> **Stored items**:
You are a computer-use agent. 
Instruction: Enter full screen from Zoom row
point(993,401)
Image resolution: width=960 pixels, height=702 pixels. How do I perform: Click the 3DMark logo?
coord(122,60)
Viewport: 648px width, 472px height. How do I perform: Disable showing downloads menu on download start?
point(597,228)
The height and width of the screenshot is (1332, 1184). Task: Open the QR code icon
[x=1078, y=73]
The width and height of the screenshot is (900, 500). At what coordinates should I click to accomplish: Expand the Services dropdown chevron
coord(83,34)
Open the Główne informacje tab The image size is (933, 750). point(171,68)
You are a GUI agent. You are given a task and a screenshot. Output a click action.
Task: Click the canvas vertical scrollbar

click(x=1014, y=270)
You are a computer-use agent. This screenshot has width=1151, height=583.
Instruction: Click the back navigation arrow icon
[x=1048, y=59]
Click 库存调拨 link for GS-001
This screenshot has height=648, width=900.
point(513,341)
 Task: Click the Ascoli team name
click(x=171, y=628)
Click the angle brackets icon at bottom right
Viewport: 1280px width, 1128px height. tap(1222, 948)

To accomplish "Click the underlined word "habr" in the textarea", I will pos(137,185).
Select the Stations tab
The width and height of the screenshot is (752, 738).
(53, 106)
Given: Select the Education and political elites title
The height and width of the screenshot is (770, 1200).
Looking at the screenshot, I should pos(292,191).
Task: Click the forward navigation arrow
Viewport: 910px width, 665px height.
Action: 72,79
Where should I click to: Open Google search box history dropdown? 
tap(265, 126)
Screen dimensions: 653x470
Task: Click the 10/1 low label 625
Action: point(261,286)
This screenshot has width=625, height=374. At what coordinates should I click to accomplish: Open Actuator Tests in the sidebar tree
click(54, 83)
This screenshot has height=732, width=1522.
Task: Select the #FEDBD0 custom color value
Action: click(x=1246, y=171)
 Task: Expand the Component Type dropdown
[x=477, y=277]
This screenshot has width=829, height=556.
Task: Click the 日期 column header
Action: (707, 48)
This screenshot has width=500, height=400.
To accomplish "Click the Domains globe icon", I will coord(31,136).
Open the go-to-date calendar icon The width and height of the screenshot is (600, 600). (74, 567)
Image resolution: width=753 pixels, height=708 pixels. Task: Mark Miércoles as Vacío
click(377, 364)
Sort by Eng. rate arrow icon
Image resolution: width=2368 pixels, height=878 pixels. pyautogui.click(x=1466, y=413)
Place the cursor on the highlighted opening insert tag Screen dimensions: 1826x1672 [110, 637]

> **PROBLEM**: Each line of the data is to be retyped exactly as shown.

> **FINISHED TASK**:
You are a computer-use agent. 
Instruction: Enter full screen from Zoom row
point(993,401)
Image resolution: width=960 pixels, height=702 pixels. How do I perform: Click the 3DMark logo?
coord(122,60)
Viewport: 648px width, 472px height. How do I perform: Disable showing downloads menu on download start?
point(597,228)
The height and width of the screenshot is (1332, 1184). Task: Open the QR code icon
[x=1078, y=73]
The width and height of the screenshot is (900, 500). At what coordinates should I click to accomplish: Expand the Services dropdown chevron
coord(83,34)
Open the Główne informacje tab The image size is (933, 750). point(171,68)
You are a GUI agent. You are given a task and a screenshot. Output a click action.
Task: Click the canvas vertical scrollbar

click(x=1014, y=270)
You are a computer-use agent. This screenshot has width=1151, height=583.
Instruction: Click the back navigation arrow icon
[x=1048, y=59]
Click 库存调拨 link for GS-001
This screenshot has height=648, width=900.
point(513,341)
 Task: Click the Ascoli team name
click(x=171, y=628)
Click the angle brackets icon at bottom right
Viewport: 1280px width, 1128px height. tap(1222, 948)

To accomplish "Click the underlined word "habr" in the textarea", I will pos(137,185).
Select the Stations tab
The width and height of the screenshot is (752, 738).
(53, 106)
Given: Select the Education and political elites title
The height and width of the screenshot is (770, 1200).
Looking at the screenshot, I should pos(292,191).
Task: Click the forward navigation arrow
Viewport: 910px width, 665px height.
Action: 72,79
Where should I click to: Open Google search box history dropdown? 
tap(265, 126)
Screen dimensions: 653x470
Task: Click the 10/1 low label 625
Action: point(261,286)
This screenshot has width=625, height=374. At what coordinates should I click to accomplish: Open Actuator Tests in the sidebar tree
click(54, 83)
This screenshot has height=732, width=1522.
Task: Select the #FEDBD0 custom color value
Action: click(x=1246, y=171)
 Task: Expand the Component Type dropdown
[x=477, y=277]
This screenshot has width=829, height=556.
Task: Click the 日期 column header
Action: (707, 48)
This screenshot has width=500, height=400.
To accomplish "Click the Domains globe icon", I will coord(31,136).
Open the go-to-date calendar icon The width and height of the screenshot is (600, 600). (74, 567)
Image resolution: width=753 pixels, height=708 pixels. Task: Mark Miércoles as Vacío
click(377, 364)
Sort by Eng. rate arrow icon
Image resolution: width=2368 pixels, height=878 pixels. pyautogui.click(x=1466, y=413)
Place the cursor on the highlighted opening insert tag Screen dimensions: 1826x1672 [110, 637]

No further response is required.